> **LIST OF TASKS**:
(1) According to the article on Longmont's comprehensive plan update, by what percentage did the city's population grow in the 1990s?
(2) Continue the article on Longmont's comprehensive plan update from its last sentence.

> **QUOTED PASSAGE**:
# # # #

LONGMONT — City officials are asking residents to help guide future decisions about development, land use and transportation.

The City Council and Planning and Zoning Commission will soon begin updating the Longmont Area Comprehensive Plan, and city officials hope changes to the update process will keep residents' ideas about Longmont's future in the forefront.

"It really is meant to be the guiding principle for not only the growth of the city but other things like quality of life benchmarks," said Longmont Mayor Julia Pirnack.

The update process begins tonight with an open house from 6 to 8:30 at the Longmont Library, 409 Fourth Ave.

The comprehensive plan guides the City Council and staff members in decisions that affect Longmont's future. When new development is being considered, it is held up against the plan, Pirnack said.

"This is not a plan that sits on the shelf," said Froda Greenberg, Longmont planner and comprehensive plan project manager.

The five targeted areas for the update are sustainability, transportation, land use mix, regional and state requirements and housekeeping issues such as including the recently drafted open space plan.

Some specific things to be evaluated in this update include land uses north of Colo. 66, a possible neighborhood plan for the Union Reservoir area and the need to construct six lanes on Hover Street between the Diagonal Highway and Third Avenue.

A survey last year showed that residents thought Longmont's biggest problems were population growth, traffic and overcrowded schools. The city's population grew 38 percent in the 1990s — from 51,555 to 71,093, according to the U.S. Census Bureau.

# # # #

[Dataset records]

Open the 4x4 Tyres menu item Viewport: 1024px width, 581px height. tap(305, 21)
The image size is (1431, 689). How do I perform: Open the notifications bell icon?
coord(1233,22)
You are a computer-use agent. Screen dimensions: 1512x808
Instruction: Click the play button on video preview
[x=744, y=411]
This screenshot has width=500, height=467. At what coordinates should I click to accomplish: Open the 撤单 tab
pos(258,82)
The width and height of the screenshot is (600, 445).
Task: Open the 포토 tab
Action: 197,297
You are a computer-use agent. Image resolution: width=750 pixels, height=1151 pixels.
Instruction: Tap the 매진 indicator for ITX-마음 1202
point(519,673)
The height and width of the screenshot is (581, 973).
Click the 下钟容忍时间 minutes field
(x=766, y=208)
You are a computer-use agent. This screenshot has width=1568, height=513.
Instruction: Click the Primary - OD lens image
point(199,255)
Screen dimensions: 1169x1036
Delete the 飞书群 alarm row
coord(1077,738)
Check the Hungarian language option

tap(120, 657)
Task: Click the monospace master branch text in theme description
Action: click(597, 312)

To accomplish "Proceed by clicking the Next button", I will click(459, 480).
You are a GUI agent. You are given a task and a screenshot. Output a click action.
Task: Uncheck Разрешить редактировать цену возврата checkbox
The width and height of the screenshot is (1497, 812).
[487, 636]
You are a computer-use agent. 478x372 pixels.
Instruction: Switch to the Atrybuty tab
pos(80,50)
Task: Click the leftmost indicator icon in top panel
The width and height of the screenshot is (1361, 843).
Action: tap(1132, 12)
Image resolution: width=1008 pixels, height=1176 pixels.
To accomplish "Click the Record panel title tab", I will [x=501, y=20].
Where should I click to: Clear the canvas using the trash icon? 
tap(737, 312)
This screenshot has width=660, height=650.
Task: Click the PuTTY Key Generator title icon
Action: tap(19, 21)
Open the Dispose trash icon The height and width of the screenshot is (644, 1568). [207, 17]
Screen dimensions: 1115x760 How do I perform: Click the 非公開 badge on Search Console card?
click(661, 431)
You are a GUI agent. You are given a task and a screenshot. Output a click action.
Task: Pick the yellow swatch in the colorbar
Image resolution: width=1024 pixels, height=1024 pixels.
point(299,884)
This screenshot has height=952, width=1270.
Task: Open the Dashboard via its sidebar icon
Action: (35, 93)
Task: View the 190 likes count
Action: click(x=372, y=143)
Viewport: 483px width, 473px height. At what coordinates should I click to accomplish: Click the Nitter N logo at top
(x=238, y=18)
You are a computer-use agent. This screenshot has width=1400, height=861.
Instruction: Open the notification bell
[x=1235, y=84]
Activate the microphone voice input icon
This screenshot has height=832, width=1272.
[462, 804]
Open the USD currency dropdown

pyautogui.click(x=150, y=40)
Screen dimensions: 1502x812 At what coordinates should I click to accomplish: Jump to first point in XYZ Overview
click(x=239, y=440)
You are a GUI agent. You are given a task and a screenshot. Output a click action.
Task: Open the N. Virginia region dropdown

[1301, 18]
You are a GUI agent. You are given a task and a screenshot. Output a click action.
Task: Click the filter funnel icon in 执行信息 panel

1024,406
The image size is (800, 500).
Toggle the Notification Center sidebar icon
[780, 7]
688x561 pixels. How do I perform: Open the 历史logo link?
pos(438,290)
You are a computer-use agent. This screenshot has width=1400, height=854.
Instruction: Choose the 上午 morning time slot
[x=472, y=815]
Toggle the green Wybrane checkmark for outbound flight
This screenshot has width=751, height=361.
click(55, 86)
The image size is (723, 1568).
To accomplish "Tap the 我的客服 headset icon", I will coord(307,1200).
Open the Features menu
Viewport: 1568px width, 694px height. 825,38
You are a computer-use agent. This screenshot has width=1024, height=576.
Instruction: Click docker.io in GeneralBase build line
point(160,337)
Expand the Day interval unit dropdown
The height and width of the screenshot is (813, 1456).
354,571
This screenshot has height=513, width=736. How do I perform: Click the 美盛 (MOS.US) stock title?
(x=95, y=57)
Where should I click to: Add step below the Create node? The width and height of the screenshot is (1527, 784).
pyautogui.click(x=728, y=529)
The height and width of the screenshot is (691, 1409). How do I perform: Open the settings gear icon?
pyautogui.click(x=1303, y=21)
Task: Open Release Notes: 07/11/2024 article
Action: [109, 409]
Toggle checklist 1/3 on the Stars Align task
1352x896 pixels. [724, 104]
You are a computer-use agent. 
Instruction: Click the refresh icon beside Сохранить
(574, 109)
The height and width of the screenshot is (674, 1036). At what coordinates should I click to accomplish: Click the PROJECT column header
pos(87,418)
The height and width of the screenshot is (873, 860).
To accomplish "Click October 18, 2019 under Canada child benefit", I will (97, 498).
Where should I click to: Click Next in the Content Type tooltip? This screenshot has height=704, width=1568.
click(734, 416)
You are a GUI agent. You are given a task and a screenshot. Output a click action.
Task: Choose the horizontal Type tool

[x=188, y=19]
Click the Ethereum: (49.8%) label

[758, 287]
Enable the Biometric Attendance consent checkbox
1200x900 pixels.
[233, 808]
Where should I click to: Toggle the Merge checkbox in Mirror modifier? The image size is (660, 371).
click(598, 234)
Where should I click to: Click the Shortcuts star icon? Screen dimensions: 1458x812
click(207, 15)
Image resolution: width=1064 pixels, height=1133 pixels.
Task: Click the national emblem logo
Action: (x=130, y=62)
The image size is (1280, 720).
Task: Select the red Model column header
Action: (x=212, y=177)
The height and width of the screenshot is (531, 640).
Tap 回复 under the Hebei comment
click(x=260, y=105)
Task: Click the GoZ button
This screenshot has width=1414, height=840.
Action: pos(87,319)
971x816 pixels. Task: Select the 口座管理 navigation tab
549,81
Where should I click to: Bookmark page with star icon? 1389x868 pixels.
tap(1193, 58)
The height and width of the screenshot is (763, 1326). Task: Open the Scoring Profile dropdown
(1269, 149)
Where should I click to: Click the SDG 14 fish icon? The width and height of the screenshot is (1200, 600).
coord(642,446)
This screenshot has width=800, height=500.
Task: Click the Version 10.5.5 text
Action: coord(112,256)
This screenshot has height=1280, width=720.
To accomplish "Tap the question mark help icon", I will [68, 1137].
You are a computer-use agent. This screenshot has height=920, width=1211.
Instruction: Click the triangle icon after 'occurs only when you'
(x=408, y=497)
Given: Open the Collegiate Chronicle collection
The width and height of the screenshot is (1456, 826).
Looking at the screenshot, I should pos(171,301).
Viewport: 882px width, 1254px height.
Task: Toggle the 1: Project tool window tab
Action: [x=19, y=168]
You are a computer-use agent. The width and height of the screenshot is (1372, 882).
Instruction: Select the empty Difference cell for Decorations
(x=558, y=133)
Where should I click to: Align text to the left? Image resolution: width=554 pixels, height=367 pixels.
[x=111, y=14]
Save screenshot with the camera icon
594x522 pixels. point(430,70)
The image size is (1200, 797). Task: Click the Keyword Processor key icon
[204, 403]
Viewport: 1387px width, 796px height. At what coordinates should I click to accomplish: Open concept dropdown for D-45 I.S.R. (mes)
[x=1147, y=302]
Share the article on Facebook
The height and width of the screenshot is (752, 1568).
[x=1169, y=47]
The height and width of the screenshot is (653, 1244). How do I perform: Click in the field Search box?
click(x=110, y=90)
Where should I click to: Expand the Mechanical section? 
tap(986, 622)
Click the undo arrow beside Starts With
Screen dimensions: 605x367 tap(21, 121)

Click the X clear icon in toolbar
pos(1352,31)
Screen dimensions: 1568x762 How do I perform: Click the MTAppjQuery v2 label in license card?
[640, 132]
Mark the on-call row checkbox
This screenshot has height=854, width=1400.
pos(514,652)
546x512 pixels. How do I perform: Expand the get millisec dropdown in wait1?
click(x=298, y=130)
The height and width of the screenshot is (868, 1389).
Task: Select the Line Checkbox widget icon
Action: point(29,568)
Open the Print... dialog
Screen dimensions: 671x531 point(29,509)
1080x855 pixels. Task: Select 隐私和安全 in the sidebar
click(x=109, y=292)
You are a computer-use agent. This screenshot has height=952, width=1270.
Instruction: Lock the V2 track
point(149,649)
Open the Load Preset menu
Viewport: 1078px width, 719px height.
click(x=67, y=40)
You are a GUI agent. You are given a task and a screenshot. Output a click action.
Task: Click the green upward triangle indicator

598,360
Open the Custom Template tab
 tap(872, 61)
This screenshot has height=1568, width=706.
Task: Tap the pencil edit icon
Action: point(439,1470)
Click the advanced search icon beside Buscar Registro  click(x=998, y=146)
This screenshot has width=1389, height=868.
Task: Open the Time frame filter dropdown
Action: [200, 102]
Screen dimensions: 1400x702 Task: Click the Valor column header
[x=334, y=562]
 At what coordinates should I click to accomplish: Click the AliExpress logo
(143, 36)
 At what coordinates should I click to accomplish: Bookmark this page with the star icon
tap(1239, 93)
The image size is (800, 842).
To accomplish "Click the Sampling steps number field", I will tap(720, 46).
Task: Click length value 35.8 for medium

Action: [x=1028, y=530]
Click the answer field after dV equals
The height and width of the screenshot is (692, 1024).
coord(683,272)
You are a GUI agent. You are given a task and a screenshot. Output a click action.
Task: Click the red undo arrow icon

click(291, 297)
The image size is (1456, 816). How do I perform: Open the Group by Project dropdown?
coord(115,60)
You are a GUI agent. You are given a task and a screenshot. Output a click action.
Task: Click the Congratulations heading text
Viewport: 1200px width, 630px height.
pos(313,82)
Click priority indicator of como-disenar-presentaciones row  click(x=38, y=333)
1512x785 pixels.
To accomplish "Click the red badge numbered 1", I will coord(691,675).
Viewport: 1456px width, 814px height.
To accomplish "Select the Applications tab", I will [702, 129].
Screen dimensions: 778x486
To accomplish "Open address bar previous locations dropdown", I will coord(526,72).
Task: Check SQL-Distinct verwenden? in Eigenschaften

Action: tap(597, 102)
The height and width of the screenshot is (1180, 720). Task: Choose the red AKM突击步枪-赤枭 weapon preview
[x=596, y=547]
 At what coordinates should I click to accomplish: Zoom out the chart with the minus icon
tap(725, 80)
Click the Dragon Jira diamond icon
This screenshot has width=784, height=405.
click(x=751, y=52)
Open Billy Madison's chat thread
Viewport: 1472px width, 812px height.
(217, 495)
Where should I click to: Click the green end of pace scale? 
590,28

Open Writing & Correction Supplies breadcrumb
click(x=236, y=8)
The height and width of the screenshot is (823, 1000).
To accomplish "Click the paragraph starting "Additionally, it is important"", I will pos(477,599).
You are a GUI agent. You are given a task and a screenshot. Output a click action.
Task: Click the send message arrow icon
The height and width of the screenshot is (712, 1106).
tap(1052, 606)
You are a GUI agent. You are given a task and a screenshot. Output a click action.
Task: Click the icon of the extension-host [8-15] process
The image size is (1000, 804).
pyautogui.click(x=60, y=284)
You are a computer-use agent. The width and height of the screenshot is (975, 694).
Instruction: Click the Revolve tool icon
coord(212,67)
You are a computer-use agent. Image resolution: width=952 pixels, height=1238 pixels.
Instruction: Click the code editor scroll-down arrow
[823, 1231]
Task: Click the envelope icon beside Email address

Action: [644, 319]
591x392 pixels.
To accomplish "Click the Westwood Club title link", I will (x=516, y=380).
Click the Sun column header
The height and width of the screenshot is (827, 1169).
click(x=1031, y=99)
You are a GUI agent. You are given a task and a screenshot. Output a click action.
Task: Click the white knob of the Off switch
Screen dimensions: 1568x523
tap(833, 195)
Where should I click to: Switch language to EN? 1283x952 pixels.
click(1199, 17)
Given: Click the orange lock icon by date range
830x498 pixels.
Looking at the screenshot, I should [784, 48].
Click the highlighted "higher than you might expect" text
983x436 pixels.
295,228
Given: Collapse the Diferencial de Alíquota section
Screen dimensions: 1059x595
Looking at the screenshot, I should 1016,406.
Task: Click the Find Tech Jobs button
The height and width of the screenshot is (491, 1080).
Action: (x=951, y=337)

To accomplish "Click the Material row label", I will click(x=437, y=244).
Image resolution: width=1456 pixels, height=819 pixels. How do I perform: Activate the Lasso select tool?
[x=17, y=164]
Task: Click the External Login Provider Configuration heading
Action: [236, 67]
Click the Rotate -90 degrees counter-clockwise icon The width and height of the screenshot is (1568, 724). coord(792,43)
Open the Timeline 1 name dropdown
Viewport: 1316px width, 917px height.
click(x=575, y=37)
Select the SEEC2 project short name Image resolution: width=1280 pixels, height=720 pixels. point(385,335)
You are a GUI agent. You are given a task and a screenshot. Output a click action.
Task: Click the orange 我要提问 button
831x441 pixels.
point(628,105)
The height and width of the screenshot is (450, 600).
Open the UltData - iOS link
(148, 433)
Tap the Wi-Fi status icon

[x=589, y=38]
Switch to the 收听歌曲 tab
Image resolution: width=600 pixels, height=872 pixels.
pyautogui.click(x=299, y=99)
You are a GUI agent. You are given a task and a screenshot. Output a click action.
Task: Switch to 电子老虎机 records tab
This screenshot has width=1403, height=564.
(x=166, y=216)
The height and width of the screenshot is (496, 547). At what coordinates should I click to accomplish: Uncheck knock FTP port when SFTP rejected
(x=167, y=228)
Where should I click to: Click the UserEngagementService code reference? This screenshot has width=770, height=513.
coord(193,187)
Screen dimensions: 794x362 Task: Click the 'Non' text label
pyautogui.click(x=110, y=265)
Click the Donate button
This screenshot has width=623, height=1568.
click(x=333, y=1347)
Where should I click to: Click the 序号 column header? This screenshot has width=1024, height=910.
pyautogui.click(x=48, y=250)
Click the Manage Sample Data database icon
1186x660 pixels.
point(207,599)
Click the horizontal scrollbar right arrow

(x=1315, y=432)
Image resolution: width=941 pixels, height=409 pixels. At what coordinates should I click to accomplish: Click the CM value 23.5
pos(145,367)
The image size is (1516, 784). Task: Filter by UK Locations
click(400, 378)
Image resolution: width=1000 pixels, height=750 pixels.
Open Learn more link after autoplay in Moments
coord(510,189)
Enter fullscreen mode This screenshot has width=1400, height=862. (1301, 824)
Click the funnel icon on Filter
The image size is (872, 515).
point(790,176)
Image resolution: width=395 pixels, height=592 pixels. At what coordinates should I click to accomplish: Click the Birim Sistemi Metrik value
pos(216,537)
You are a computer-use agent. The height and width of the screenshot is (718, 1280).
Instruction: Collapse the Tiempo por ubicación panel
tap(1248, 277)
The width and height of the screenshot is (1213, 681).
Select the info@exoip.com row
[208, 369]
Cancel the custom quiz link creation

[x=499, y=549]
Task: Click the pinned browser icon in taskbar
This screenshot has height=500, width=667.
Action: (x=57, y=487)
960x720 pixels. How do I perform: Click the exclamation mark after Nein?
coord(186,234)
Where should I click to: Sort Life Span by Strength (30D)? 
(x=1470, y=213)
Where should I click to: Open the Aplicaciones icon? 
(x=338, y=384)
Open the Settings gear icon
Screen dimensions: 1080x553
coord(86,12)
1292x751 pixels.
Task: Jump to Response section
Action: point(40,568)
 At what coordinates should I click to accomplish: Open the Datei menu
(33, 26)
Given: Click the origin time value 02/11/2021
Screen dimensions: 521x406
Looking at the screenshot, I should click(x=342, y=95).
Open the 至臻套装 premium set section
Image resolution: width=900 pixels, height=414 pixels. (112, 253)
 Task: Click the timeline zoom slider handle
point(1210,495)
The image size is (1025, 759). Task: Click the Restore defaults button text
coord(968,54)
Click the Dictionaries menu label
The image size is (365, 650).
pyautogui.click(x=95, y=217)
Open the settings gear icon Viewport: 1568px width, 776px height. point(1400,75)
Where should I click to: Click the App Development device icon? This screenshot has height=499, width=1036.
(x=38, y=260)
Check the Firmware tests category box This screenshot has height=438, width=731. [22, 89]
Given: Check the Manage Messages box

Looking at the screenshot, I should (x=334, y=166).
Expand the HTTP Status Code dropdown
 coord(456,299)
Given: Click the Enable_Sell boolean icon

# # # #

> **RESULTS OF THE EXERCISE**:
(1) 38 percent, from 51,555 to 71,093.

(2)
The last update to Longmont's comprehensive plan was completed in 1995 and took four years. This time, city officials are targeting the five specific areas and want to complete it by August 2003.

Greenberg and her staff are making changes to reach more residents with this latest update to the plan. In addition to public work sessions in which the council and the planning commission will discuss the plan, the update process will hit the road.

Local service organizations, special interest groups and neighborhoods are encouraged to invite the comprehensive plan team to meetings, Greenberg said.

Longmont resident Richard Klug said he plans to go to the open meetings.

"I think the main thing they need to address in the comp plan is pedestrian and cycling lanes in town. I think that needs to be a major part of it," Klug said.

In addition to tonight's open house, the City Council will discuss the comprehensive plan update at work sessions Tuesday, as well as July 16 and Aug. 20. The meetings begin at 7 p.m. in the council chambers at the Civic Center, 350 Kimbark St.

For more information, call Froda Greenberg at (303) 651-8326.

Contact reporter Kate Larsen at larsenk@thedailycamera.com or (303) 473-1361.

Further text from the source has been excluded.